For what its worth (as someone who's struggled with weight issues my whole life), I know why the comment would be niggling at me in that situation.

a) I'd feel a sense of doom that not only had the people around me somehow labelled/identified me as being 'an overweight person' and that felt scary and permanent in some way, made worse by the fact that they seemed happy about it and not trying to change it (making it somehow feel like a done deal).

b) I'd feel sad and cut off from everyone somehow, like I was somehow distant and not understood by them because they didn't realise how I was really feeling on the inside, and had fallen for some sort of illusion 'pretend-me'.

c) I'd feel scared and annoyed with myself for still being in this position, and still not having changed it (despite wanting to), and fearful about finding the way out.

Now these are literally just my thought-splashes as they occur (uncensored), so may come across insensitive or immature, but I hope they help for the honesty that they are. Thats how I would feel in your situation, and have felt in many other similar situations.

I'm at the cusp of trying to figure out again what I can seriously do about my own weight issues, so I wholly empathise and wish you very heartfelt good luck with however you choose to proceed.

MrsMelons · 16/12/2012 19:52

I find it very difficult when people talk about my weight so I absolutely understand. I used to be bulimic and not that many people know (a few close friends thats all and probably my mum but she never has spoken about it)

It doesn't matter what people say - it can be positive and I will find a way to take it negatively. I recently put on a bit of weight due to an injury so no exercise but have now lost exactly 1 stone as of today. I am at my target weight but now I look how I want to the anxiety is coming back about eating lots at xmas and I have even arranged a meeting this week so I don't have to go to my work lunch as it is a 3 course meal.

I really wish people would not discuss peoples weight in front of them either about someone being thin or someone being a bit overweight - there is no way of knowing how someone will feel about their comments!

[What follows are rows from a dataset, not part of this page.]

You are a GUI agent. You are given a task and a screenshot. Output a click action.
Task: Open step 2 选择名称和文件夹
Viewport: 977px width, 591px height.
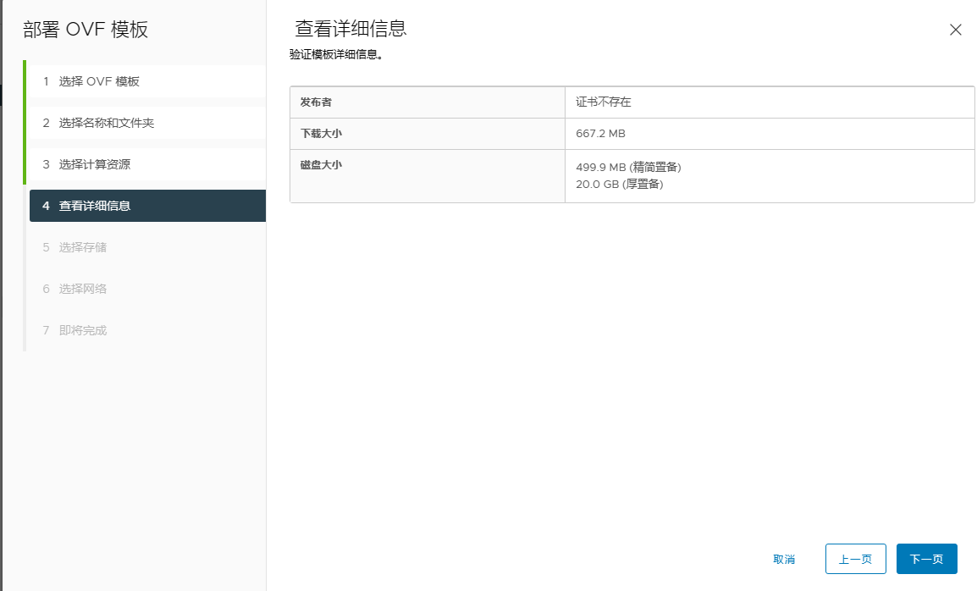click(106, 123)
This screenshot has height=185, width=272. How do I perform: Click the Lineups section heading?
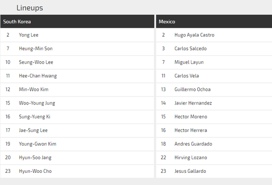pos(30,8)
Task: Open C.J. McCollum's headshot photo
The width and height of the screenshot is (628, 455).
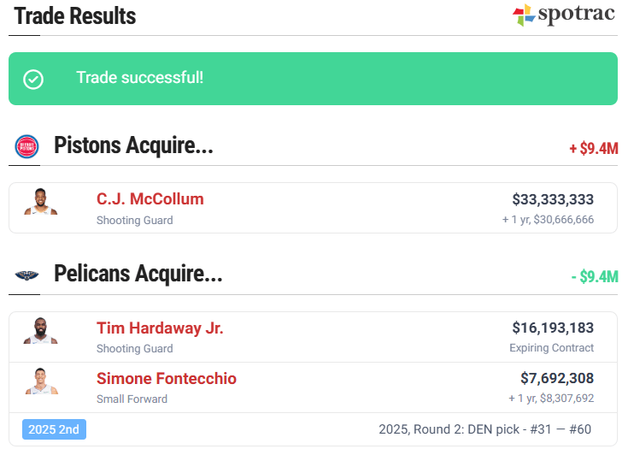Action: point(41,203)
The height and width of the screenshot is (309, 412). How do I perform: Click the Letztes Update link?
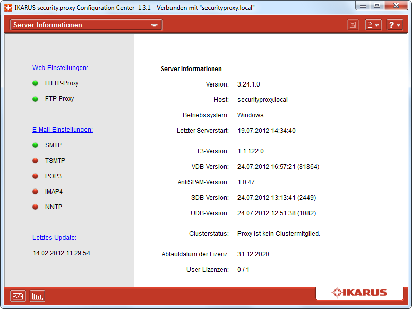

peaceandlovebunny · 16/12/2012 19:54

christmas is a wonderful time for the overweight (like me). if you stick to the meat and lovely vegetables and minimise the desserts, you lose weight rather than gaining. don't have alcohol, stick to fizzy water.
and in january, sign up for a diet club. good luck.

MrsMelons · 16/12/2012 20:18

Peace that does sound like a good idea! I am planning to go for a run every other day so that will hopefully help!

Louboo2245 · 16/12/2012 20:34

I have always been fat, as have my parents and up until going to Uni so was my sister, and now is the first time I have felt uncomfortable with my weight. I have always felt pretty and sexy, but since having my DD I seem to have lost that feeling and am constantly comparing myself to other (much thinner people) I know there is only I who can do something about it, I just need to get off my arse and do it!

OP posts:
barbie007 · 16/12/2012 20:42

I don't think he was being mean, he was probably a bit drunk and thought he was being wise and meaningful!